In this paper, we identify that most existing embedding-based methods fail to capture contextual information in entity neighborhoods. Additionally, little attention is paid to the diversity of entity representations in different contexts. We consider that the schema of KG is beneficial for preserving the consistency of entities across contexts, and we propose a novel schema-augmented multi-level contrastive learning framework (SMiLE😊) to conduct knowledge graph link prediction.
Environmental Settings: Linux Ubuntu 18.04.6 LTS, CUDA 10.2, NVIDIA TITAN RTX(24GB).
Run pip install -r requirements.txt
to install following dependencies:
- Python 3.6.5
- numpy 1.19.5
- pandas 1.1.0
- networkx 2.4
- scikit_learn 1.1.2
- torch 1.5.0
We use four public KG datasets: FB15k, FB15k-237, JF17k and HumanWiki.
FB15k, JF17k and HumanWiki data are taken from RETA. FB15k-237 data came from CompGCN.
The datasets used in this repository are list in the directory $REPO_DIR/data
, you can directly use them or download corresponding datasets from links above.
Download pretrained node embeddings from here, and put them into corresponding dataset directory.
PS: For a new dataset, you can generate the pretrained embeddings by employing Node2vec or CompGCN.
Before starting training on each dataset, schema graph are essential to be generated first.

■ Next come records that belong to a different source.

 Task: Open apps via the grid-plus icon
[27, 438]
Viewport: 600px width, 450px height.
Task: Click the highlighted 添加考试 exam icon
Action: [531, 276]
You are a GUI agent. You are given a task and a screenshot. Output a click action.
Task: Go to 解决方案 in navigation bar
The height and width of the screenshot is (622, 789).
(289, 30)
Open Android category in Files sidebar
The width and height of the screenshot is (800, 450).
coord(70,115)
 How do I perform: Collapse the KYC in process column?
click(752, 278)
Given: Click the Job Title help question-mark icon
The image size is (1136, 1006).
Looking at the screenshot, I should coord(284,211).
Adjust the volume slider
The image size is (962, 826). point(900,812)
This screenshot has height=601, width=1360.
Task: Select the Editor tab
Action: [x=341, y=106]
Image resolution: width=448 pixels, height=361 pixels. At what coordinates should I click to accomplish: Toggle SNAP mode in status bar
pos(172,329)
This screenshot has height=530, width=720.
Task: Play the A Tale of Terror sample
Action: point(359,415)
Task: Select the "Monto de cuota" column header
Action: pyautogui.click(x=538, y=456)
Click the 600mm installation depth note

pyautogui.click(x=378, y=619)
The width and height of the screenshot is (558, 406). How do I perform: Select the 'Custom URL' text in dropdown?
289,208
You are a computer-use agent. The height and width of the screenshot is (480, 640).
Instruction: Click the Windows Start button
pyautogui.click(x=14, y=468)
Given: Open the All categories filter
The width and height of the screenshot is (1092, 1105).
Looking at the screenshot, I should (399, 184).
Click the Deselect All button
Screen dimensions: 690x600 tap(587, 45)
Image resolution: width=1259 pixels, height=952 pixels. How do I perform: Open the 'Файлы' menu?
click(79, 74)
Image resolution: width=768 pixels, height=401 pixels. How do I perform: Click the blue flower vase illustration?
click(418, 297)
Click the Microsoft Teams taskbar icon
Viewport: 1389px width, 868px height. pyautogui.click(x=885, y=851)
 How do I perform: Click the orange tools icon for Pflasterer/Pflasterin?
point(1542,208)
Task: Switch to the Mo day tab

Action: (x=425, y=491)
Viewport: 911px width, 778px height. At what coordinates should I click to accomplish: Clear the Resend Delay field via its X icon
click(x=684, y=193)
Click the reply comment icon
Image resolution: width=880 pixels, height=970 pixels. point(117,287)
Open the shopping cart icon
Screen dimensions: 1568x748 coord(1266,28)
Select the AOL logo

Run $REPO_DIR/src/build_schema.py
file with following command:
# Build schema graph for $dataset with a frequency threshold of $topNfilters
python build_schema.py --data_path '/data/$dataset' --topNfilters $topNfilters
The generated schema file schema_ttv-$topNfilters.txt
will be added to corresponding dataset directory.
The following command lists the key parameters to run SMiLE on a dataset (Taking dataset FB15k as an example):
# Taking dataset FB15k as an example
python main.py \
--gpu_id 0 \
--data_name 'FB15k' \
--data_path 'data' \
--outdir 'output/FB15k-1' \
--pretrained_embeddings 'data/FB15k/FB15k.emd' \
--n_epochs 15 \
--batch_size 1024 \
--checkpoint 4 \
--schema_weight 1\
--n_layers 4 \
--n_heads 4 \
--gcn_option 'no_gcn' \
--node_edge_composition_func 'mult' \
--ft_input_option 'last4_cat' \
--path_option 'shortest' \
--ft_n_epochs 15 \
--num_walks_per_node 1 \
--max_length 6 \
--beam_width 6 \
--walk_type 'bfs' \
--topNfilters -700 \
--is_pre_trained \
--use_schema
To reproduce the results of SMiLE on FB15k, FB15k-237, JF17k and HumanWiki, please execute following steps:
- Choose a dataset $dataset.
- Copy parameters and commands in file
$REPO_DIR/config/$dataset/run_$dataset.sh
and paste them to file$REPO_DIR/run.sh
- Execute command
sh run.sh
.
The trained model checkpoints and output files are saved in directory $REPO_DIR/output
.
Some codes are modified from SLiCE and RETA. Thanks a lot to the authors!